Georgia is playing in its 42nd bowl game while Virginia Tech is making just its 20th trip. But the Hokies have garnered more invitations in recent history with 14 consecutive bowl appearances to the Bulldogs' 10.
Georgia has fared better in the won-loss column with seven victories in their last nine bowl games. Virginia Tech is just 6-7 in its previous 13 bowls, but that includes a national championship game loss to Florida State in 1999 and three other BCS/Alliance bowl dates in which it went 1-2. Georgia has played in just two BCS/Alliance Bowls on its run (the Alliance pre-dated the BCS which began in 1998).
The Hokies have never won bowl games in consecutive seasons under Frank Beamer. In fact, the only time the school has ever won two bowl games in-a-row, they were seven years apart - Bill Dooley led Virginia Tech to its first bowl win in history in this game in 1986, and Frank Beamer's first bowl team won the Independence Bowl in 1993.
Virginia Tech is 1-1 all-time in this game which was known as the Peach Bowl through last season. Georgia is 2-2.
The consensus opinion of observers is that this game should be an all-out defensive war. Virginia Tech leads the nation in points allowed with 9.3, yards allowed, and passing yards allowed. Bud Foster's defense also ranks 13th in rushing yards allowed.
Georgia is 9th in total yards allowed, 5th in passing yards allowed, but 21st in points allowed and 31st in stopping the run.
Both teams intercepted 16 passes.
Virginia Tech ranks just slightly ahead of Georgia on offense, scoring 26 points per game to Georgia's 24.7. The Bulldogs, however, averaged 321.1 yards per game to the Hokies' 304.
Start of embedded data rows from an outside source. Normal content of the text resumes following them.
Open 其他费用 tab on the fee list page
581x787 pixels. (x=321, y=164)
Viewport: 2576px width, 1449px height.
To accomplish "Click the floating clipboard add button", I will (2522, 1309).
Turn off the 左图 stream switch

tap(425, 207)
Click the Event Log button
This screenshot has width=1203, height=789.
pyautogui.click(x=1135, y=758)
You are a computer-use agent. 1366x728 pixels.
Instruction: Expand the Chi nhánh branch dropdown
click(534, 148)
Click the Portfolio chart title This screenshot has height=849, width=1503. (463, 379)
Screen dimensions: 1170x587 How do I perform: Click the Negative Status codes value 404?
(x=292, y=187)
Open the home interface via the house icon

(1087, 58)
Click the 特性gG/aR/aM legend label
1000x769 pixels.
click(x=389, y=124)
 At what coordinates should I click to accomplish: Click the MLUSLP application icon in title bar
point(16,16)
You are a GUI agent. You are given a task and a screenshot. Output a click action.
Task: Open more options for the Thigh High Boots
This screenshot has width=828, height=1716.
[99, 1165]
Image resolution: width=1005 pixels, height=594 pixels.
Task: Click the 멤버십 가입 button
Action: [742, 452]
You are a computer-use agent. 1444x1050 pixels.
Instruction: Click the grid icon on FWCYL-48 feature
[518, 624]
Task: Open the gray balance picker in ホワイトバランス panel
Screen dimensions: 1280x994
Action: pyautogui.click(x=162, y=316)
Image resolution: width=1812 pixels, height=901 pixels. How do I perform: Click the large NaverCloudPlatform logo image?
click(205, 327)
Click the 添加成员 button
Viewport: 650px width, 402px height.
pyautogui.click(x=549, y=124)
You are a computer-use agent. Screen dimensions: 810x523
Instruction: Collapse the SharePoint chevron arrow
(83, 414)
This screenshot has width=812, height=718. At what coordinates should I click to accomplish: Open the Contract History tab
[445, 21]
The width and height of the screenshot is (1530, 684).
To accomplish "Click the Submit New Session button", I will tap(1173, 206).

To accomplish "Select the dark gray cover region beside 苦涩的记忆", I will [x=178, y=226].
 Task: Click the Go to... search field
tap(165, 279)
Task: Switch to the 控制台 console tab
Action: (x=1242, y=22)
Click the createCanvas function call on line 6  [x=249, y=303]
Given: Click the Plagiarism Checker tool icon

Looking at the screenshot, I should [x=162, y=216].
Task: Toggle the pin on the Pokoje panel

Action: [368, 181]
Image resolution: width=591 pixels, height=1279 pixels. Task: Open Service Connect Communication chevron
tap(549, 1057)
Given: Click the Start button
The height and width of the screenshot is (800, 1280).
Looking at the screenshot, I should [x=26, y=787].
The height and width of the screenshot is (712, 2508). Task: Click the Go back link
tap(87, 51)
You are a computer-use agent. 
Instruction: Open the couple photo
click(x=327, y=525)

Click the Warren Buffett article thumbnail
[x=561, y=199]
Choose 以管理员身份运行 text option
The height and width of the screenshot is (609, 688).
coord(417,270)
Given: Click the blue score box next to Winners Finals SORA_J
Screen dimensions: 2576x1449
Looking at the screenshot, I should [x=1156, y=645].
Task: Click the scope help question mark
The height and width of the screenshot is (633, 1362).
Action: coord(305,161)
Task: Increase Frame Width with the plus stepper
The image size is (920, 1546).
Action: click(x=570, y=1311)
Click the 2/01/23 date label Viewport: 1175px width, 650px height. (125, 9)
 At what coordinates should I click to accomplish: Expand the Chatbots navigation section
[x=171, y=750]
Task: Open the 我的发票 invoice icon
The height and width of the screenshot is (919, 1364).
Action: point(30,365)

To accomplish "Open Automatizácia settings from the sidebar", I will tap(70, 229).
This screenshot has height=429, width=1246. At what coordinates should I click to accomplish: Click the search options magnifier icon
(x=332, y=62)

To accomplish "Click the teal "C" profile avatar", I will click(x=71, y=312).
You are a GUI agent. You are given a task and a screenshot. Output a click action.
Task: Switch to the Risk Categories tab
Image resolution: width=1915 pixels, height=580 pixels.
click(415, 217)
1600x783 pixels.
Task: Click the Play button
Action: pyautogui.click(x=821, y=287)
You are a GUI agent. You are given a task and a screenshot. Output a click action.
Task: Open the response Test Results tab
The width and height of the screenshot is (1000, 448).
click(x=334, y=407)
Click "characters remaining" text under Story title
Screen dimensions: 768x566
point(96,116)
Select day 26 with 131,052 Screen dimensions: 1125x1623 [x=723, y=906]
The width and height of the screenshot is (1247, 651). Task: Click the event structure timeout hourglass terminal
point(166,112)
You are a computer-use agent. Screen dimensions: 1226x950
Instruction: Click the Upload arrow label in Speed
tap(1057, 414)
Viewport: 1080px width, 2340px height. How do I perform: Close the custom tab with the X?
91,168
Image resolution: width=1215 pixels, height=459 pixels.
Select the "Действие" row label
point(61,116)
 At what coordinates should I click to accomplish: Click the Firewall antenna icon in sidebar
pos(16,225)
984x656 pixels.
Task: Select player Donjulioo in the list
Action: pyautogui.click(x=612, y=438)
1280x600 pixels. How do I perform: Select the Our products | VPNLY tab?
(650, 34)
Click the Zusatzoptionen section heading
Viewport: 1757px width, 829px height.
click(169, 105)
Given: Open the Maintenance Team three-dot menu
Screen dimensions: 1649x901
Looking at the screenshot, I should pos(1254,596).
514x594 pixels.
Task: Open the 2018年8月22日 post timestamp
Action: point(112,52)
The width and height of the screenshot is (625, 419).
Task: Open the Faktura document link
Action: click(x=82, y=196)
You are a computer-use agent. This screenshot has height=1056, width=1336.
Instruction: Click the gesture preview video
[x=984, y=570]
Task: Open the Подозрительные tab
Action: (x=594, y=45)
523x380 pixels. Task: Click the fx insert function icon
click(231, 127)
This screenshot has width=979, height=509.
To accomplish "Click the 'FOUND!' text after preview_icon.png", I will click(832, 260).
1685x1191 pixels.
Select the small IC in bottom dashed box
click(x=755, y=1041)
Virginia Tech is expected to have a healthy Branden Ore in the backfield. Ore left the game against Wake Forest in the first quarter with a high ankle sprain. Even though he missed the last 7-1/2 quarters of the season, he ran for 1,095 yards and 14 touchdowns. Kenny Lewis had 210 yards as his back-up but saw meaningful action only in the last two games of the season as Ore's replacement.
Georgia's running game was paced by Kregg Lumpkin with 759 yards and 5 TD's. Fullback Brannan Southerland (6-0, 244) was used frequently in short-yardage and goal line situations and he responded with 7 touchdowns on just 40 carries.
Neither team had a great year throwing the ball, but the Hokies' Sean Glennon would appear to have a big edge over anyone the Bulldogs put behind center. Georgia used three different quarterbacks who combined to throw 11 TD passes and 14 interceptions.
Virginia Tech's Glennon was 157-of-276 (56.9) for 2,097 yards with 11 touchdowns and 8 picks.
Georgia lists Matthew Stafford at the top of the quarterback depth chart for the bowl game. Stafford was 126-of-235 for 1,620 yards. He threw only 6 touchdown passes while being intercepted 12 times and sacked 10 times.
The Bulldogs were far better at pass protection, though, allowing 14 sacks compared to 25 for Virginia Tech.
Virginia Tech's receiving corps is talented and deep. Seven pass-catchers snagged at least 12 passes for over 100 yards, four caught 20 passes or more, seven different receivers scored touchdowns, three went over 400 yards, and eight had at least 1 reception of 40 yards or more.
Eddie Royal, the Hokies' leading receiver in yardage with 452, had 1,122 all-purpose yards. Ore had 1,298 yards combined rushing and receiving.
Georgia running backs combined for 43 catches and 430 yards, accounting for a quarter of all receptions. Only two receivers had over 20 catches, and only two caught a pass over 40 yards.